The Issuer expressly reserves the right, subject to applicable law, to terminate the tender offer and consent solicitation. This press release does not constitute a notice of redemption or an obligation to issue a notice of redemption in respect of the Notes.
About Community Health Systems, Inc.
Located in the Nashville, Tennessee, suburb of Franklin, Community Health Systems, Inc. is one of the largest publicly-traded hospital companies in the United States and a leading operator of general acute care hospitals in non-urban and mid-size markets throughout the country. Through its subsidiaries, the Company currently owns, leases or operates 135 hospitals in 29 states with an aggregate of approximately 20,000 licensed beds. Its hospitals offer a broad range of inpatient and surgical services, outpatient treatment and skilled nursing care. In addition, through its subsidiary, Quorum Health Resources, LLC, the Company provides management and consulting services to non-affiliated general acute care hospitals located throughout the United States. Shares in Community Health Systems, Inc. are traded on the New York Stock Exchange under the symbol “CYH.”

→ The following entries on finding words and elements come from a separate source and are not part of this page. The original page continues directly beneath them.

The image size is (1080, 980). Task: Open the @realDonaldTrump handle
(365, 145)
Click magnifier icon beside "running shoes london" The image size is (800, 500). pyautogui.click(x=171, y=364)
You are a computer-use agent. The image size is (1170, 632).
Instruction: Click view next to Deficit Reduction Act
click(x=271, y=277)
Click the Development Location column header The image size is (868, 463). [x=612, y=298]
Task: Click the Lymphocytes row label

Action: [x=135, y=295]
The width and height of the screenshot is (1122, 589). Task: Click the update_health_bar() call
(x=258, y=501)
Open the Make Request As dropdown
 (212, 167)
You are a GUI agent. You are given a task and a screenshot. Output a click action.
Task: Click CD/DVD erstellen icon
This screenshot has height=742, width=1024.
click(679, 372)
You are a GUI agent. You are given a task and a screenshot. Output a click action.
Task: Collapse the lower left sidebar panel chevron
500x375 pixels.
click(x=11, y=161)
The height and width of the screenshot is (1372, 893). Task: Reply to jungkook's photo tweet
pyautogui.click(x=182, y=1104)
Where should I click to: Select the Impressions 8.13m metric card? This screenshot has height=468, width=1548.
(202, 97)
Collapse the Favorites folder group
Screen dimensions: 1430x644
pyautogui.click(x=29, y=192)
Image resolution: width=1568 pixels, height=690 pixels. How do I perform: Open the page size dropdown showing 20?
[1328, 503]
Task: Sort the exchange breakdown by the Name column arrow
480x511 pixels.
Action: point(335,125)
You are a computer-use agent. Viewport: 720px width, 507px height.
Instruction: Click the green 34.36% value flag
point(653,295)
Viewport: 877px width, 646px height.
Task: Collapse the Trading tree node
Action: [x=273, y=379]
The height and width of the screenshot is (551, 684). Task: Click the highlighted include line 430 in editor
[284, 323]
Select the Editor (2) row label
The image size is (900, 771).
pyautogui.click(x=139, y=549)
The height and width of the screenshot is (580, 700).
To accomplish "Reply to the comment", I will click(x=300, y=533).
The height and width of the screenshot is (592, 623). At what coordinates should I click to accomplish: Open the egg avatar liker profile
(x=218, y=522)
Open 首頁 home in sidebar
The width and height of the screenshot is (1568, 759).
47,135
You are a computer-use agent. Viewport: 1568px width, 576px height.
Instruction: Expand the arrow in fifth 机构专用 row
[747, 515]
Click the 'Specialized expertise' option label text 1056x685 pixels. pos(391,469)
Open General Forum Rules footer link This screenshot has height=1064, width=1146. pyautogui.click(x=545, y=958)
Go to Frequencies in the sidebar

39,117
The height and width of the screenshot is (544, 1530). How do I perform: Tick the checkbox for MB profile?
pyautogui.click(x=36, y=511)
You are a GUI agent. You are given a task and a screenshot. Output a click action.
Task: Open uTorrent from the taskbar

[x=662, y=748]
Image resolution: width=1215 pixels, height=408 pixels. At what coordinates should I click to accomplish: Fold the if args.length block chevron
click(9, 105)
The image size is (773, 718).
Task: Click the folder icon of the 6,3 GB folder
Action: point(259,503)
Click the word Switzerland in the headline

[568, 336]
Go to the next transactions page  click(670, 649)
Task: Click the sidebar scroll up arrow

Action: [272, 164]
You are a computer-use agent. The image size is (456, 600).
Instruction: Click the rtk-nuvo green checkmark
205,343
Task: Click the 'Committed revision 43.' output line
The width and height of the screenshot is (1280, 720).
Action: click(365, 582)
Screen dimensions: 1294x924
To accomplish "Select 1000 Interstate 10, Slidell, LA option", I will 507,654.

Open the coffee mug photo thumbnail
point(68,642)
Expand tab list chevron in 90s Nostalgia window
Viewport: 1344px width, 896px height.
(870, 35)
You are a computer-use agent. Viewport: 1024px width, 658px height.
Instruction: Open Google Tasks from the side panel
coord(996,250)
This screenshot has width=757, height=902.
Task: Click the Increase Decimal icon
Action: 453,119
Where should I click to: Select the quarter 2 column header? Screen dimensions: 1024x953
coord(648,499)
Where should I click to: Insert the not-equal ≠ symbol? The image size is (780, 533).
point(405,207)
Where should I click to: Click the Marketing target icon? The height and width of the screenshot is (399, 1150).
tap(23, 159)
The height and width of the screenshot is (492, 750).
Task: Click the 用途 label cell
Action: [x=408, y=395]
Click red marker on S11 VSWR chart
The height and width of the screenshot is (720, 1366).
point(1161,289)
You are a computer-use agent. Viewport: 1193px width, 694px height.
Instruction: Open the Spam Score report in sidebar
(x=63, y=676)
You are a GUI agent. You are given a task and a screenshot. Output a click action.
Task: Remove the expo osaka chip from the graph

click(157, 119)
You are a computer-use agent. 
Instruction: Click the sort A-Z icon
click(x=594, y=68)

Statements contained in this press release regarding the proposed transactions and other events are forward-looking statements that involve risk and uncertainties. Actual future events or results may differ materially from these statements. Readers are referred to the documents filed by Community Health Systems, Inc. with the Securities and Exchange Commission, including the Company’s Annual Report on Form 10-K, Current Reports on Form 8-K and Quarterly Reports on Form 10-Q. These filings identify important risk factors and other uncertainties that could cause actual results to differ from those contained in the forward-looking statements. The Company undertakes no obligation to revise or update any forward-looking statements, or to make any other forward-looking statements, whether as a result of new information, future events or otherwise.